A ideia da doença foi ótima demais, pois de repente o Coringa não é alguém que parece apenas estar se divertindo. Você não sabe o que está de gato acontecendo. Quando o personagem sorri, você simplesmente não tem ideia se ele gostou daquilo mesmo, ou se está apenas tendo uma crise. E a construção do personagem sobre o que ele sente acaba tirando toda a superficialidade de que só é um palhaço doido.
A coisa parece mais uma explicação do tipo "Veja como eu me sinto por dentro". Eu já tinha visto várias obras em que o Coringa aparece dizendo que quer colocar um sorriso no mundo, que as pessoas tem que entender melhor a "realidade". E esse filme faz com que isso pareça mais do que palavras de um malucão.
Para quem gosta de filmes psicológicos como Identidade, O Maníaco e Amnésia, certamente vai gostar bastante de forma que as coisas são conduzidas por aqui. Existem algumas pequenas surpresas dentro do filme, mas acho que o grande brilho mesmo acaba sendo a condução como um todo, pois por mais que não seja do tipo com uma baita reviravolta, a construção da história é bem incrível.
Com a quantidade de conteúdo escondido e referência a outros personagens e elementos do universo da DC e cultura pop da época reunido a certas cenas um tanto confusas, esse é daqueles filme que facilmente foram parar nos fóruns de discussão assim que foram lançados. E tem muita coisa que os fãs logo foram discutir sobre o que queriam dizer ou o verdadeiro significado.
Também há detalhes que não estão diretamente ligados ao universo DC em si ou àquele tempo, mas que são elementos feitos de forma propositais para serem referência à algo, como referências filmes anteriores de Robert De Niro (que participa desse filme), ou mesmo a coisas mais sinistras como a pintura facial do personagem ter inspiração na de John Wayne Gacy, o palhaço assassino serial killer.
A fotografia então é impecável! Por mais que não passe bem a sensação de Gotham, e sim de Nova Iorque mesmo, ficou muito legal. Os caras inclusive devem ter cagado dinheiro pra fazer esse filme, porque uma coisa que não falta é cena do lado de fora com uma tonelada de elementos da época como carros e tanto coadjuvante que você perde de vista. Então parece mesmo que você tá olhando nos anos 70.

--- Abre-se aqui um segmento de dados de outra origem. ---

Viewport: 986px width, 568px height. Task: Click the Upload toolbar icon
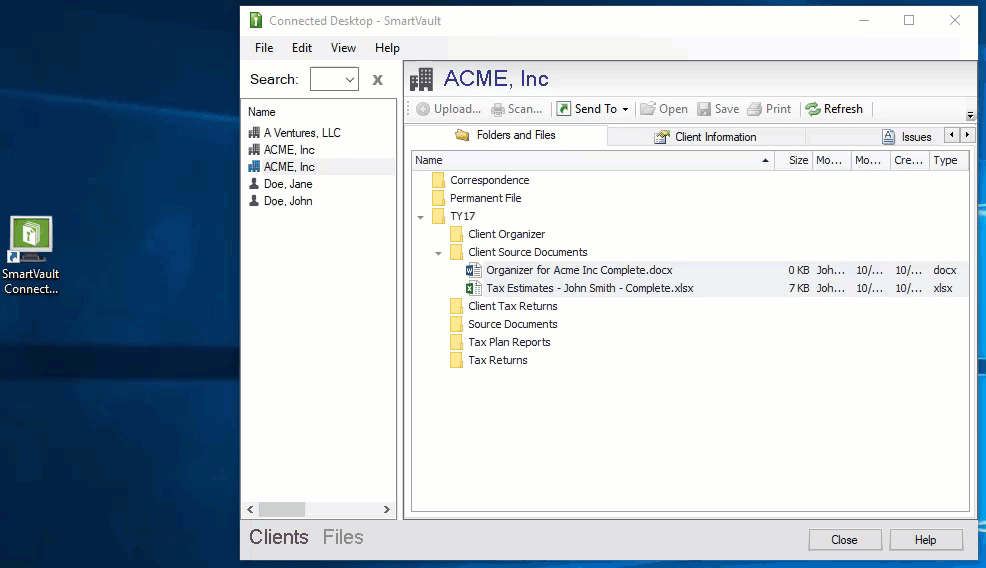(x=424, y=109)
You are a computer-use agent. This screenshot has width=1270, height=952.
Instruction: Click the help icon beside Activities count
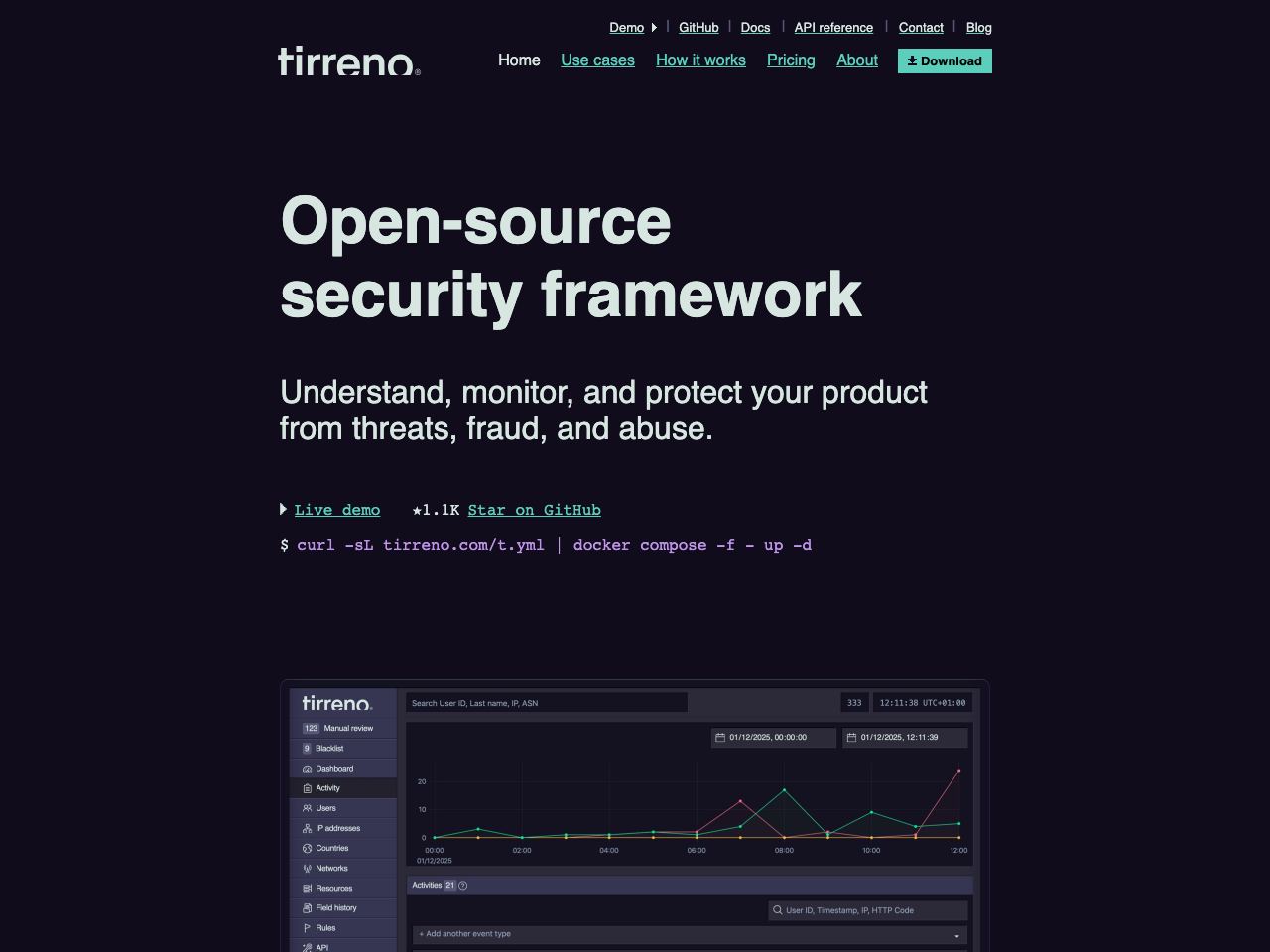pos(462,885)

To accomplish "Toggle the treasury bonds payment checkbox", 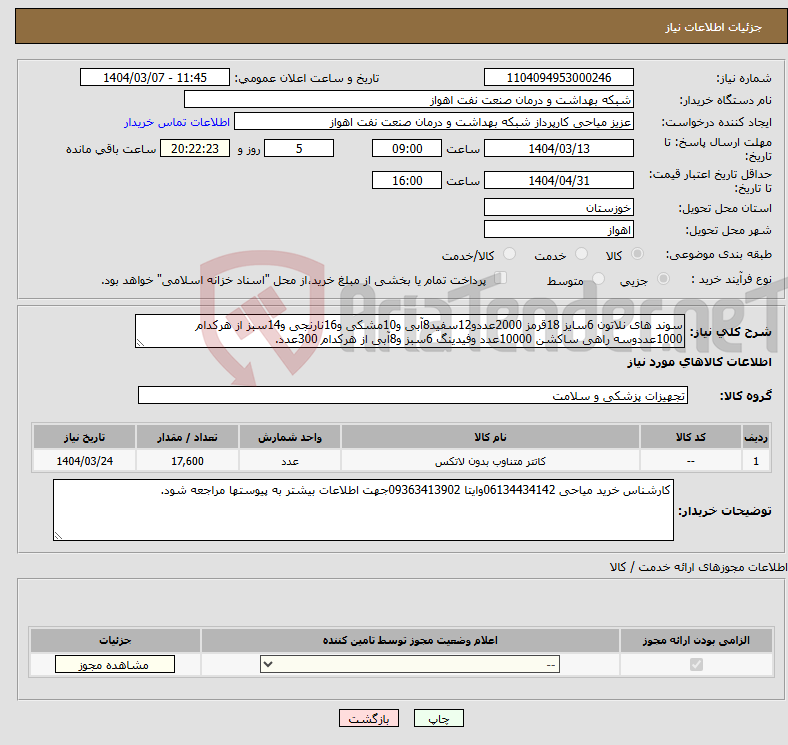I will [x=501, y=279].
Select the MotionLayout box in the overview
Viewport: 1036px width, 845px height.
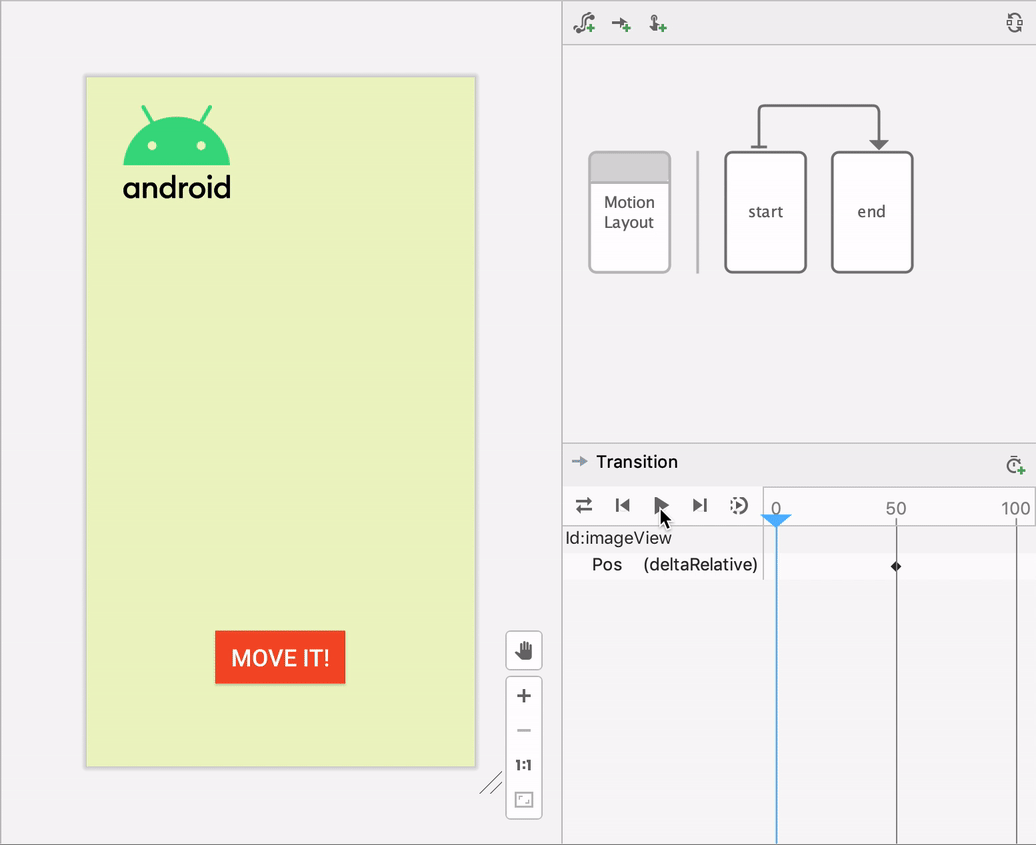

Enfim, ótimo filme! Foi a primeira obra baseada em uma HQ da DC desde Watchmen que foi classificado como R (ou seja, focada no público adulto) e parece um segundo renascer do universo de heróis. Enquanto nos anos 80 vimos obras de crianças se tornarem obras para adultos, nesse filme vemos que heróis e vilões podem existir em um mundo sem exageros fantasiosos. Lembrando que na vida real já vimos pessoas insanas fazerem coisas dignas de super vilões, tipo o Graham Young.